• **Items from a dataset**
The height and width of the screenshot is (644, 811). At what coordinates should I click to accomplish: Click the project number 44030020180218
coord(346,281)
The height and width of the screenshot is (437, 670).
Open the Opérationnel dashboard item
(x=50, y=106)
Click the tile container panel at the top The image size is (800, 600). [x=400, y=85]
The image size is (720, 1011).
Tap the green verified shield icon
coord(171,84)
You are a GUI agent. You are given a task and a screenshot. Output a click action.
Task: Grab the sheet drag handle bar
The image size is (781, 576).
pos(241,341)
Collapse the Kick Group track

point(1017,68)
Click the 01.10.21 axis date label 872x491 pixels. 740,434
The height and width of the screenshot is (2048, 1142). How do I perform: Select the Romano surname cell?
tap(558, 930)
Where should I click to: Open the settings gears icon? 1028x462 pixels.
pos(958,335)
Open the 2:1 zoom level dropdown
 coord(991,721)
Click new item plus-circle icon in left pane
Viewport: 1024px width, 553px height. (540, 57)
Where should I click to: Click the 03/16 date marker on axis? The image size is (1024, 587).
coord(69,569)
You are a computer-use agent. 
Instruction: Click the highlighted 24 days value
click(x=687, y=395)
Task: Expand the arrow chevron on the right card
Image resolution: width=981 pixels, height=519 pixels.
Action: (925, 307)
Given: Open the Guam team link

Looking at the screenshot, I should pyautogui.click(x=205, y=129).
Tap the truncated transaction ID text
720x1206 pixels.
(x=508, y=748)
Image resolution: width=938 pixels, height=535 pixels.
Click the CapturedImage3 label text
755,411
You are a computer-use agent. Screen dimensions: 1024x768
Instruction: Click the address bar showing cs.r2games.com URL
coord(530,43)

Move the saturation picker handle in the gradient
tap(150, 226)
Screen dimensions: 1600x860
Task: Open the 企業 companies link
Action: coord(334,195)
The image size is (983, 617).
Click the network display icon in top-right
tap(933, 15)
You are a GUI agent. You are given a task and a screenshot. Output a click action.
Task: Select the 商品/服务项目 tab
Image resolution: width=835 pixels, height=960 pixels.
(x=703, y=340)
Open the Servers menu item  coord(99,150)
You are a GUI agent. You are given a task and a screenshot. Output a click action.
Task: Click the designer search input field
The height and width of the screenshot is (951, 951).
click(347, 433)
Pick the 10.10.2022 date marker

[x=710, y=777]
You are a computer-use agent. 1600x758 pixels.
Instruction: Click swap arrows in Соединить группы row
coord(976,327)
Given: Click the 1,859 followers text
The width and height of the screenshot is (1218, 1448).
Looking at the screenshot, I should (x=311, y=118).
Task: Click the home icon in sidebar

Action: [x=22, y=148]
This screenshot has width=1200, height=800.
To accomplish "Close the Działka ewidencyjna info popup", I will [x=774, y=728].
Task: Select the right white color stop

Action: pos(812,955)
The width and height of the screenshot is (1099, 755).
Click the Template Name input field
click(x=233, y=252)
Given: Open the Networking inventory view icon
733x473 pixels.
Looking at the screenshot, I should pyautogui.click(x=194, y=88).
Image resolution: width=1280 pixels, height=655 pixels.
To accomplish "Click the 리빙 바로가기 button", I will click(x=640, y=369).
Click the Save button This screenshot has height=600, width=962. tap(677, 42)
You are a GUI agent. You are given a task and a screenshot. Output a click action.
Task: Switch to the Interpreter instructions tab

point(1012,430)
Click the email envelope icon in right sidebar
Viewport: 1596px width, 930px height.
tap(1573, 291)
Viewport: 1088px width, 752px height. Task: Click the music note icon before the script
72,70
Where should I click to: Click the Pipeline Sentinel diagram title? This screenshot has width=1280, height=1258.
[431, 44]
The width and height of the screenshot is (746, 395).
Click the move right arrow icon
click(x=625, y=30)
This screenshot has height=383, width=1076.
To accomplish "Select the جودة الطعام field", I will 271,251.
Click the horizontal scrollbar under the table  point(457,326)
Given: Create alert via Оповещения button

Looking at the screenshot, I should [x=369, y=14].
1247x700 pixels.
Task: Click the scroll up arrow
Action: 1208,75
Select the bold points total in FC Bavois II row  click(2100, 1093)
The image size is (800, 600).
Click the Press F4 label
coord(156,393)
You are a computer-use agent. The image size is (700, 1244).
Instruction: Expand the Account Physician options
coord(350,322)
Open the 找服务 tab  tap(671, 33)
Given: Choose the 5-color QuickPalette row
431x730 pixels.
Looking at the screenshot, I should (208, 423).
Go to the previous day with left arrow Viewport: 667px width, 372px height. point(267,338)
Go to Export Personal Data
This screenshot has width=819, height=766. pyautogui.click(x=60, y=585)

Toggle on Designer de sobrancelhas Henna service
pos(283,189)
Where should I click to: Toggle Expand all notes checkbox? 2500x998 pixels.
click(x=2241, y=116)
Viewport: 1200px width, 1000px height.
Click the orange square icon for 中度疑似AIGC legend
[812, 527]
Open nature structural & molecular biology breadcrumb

• **Exercise brief**
Go through the data above and return every line exactly.

• **Exercise output**
The height and width of the screenshot is (644, 811). At what coordinates should I click to accomplish: Click the project number 44030020180218
coord(346,281)
The height and width of the screenshot is (437, 670).
Open the Opérationnel dashboard item
(x=50, y=106)
Click the tile container panel at the top The image size is (800, 600). [x=400, y=85]
The image size is (720, 1011).
Tap the green verified shield icon
coord(171,84)
You are a GUI agent. You are given a task and a screenshot. Output a click action.
Task: Grab the sheet drag handle bar
The image size is (781, 576).
pos(241,341)
Collapse the Kick Group track

point(1017,68)
Click the 01.10.21 axis date label 872x491 pixels. 740,434
The height and width of the screenshot is (2048, 1142). How do I perform: Select the Romano surname cell?
tap(558, 930)
Where should I click to: Open the settings gears icon? 1028x462 pixels.
pos(958,335)
Open the 2:1 zoom level dropdown
 coord(991,721)
Click new item plus-circle icon in left pane
Viewport: 1024px width, 553px height. (540, 57)
Where should I click to: Click the 03/16 date marker on axis? The image size is (1024, 587).
coord(69,569)
You are a computer-use agent. 
Instruction: Click the highlighted 24 days value
click(x=687, y=395)
Task: Expand the arrow chevron on the right card
Image resolution: width=981 pixels, height=519 pixels.
Action: (925, 307)
Given: Open the Guam team link

Looking at the screenshot, I should pyautogui.click(x=205, y=129).
Tap the truncated transaction ID text
720x1206 pixels.
(x=508, y=748)
Image resolution: width=938 pixels, height=535 pixels.
Click the CapturedImage3 label text
755,411
You are a computer-use agent. Screen dimensions: 1024x768
Instruction: Click the address bar showing cs.r2games.com URL
coord(530,43)

Move the saturation picker handle in the gradient
tap(150, 226)
Screen dimensions: 1600x860
Task: Open the 企業 companies link
Action: coord(334,195)
The image size is (983, 617).
Click the network display icon in top-right
tap(933, 15)
You are a GUI agent. You are given a task and a screenshot. Output a click action.
Task: Select the 商品/服务项目 tab
Image resolution: width=835 pixels, height=960 pixels.
(x=703, y=340)
Open the Servers menu item  coord(99,150)
You are a GUI agent. You are given a task and a screenshot. Output a click action.
Task: Click the designer search input field
The height and width of the screenshot is (951, 951).
click(347, 433)
Pick the 10.10.2022 date marker

[x=710, y=777]
You are a computer-use agent. 1600x758 pixels.
Instruction: Click swap arrows in Соединить группы row
coord(976,327)
Given: Click the 1,859 followers text
The width and height of the screenshot is (1218, 1448).
Looking at the screenshot, I should (x=311, y=118).
Task: Click the home icon in sidebar

Action: [x=22, y=148]
This screenshot has width=1200, height=800.
To accomplish "Close the Działka ewidencyjna info popup", I will [x=774, y=728].
Task: Select the right white color stop

Action: pos(812,955)
The width and height of the screenshot is (1099, 755).
Click the Template Name input field
click(x=233, y=252)
Given: Open the Networking inventory view icon
733x473 pixels.
Looking at the screenshot, I should pyautogui.click(x=194, y=88).
Image resolution: width=1280 pixels, height=655 pixels.
To accomplish "Click the 리빙 바로가기 button", I will click(x=640, y=369).
Click the Save button This screenshot has height=600, width=962. tap(677, 42)
You are a GUI agent. You are given a task and a screenshot. Output a click action.
Task: Switch to the Interpreter instructions tab

point(1012,430)
Click the email envelope icon in right sidebar
Viewport: 1596px width, 930px height.
tap(1573, 291)
Viewport: 1088px width, 752px height. Task: Click the music note icon before the script
72,70
Where should I click to: Click the Pipeline Sentinel diagram title? This screenshot has width=1280, height=1258.
[431, 44]
The width and height of the screenshot is (746, 395).
Click the move right arrow icon
click(x=625, y=30)
This screenshot has height=383, width=1076.
To accomplish "Select the جودة الطعام field", I will 271,251.
Click the horizontal scrollbar under the table  point(457,326)
Given: Create alert via Оповещения button

Looking at the screenshot, I should [x=369, y=14].
1247x700 pixels.
Task: Click the scroll up arrow
Action: 1208,75
Select the bold points total in FC Bavois II row  click(2100, 1093)
The image size is (800, 600).
Click the Press F4 label
coord(156,393)
You are a computer-use agent. The image size is (700, 1244).
Instruction: Expand the Account Physician options
coord(350,322)
Open the 找服务 tab  tap(671, 33)
Given: Choose the 5-color QuickPalette row
431x730 pixels.
Looking at the screenshot, I should (208, 423).
Go to the previous day with left arrow Viewport: 667px width, 372px height. point(267,338)
Go to Export Personal Data
This screenshot has width=819, height=766. pyautogui.click(x=60, y=585)

Toggle on Designer de sobrancelhas Henna service
pos(283,189)
Where should I click to: Toggle Expand all notes checkbox? 2500x998 pixels.
click(x=2241, y=116)
Viewport: 1200px width, 1000px height.
Click the orange square icon for 中度疑似AIGC legend
[812, 527]
Open nature structural & molecular biology breadcrumb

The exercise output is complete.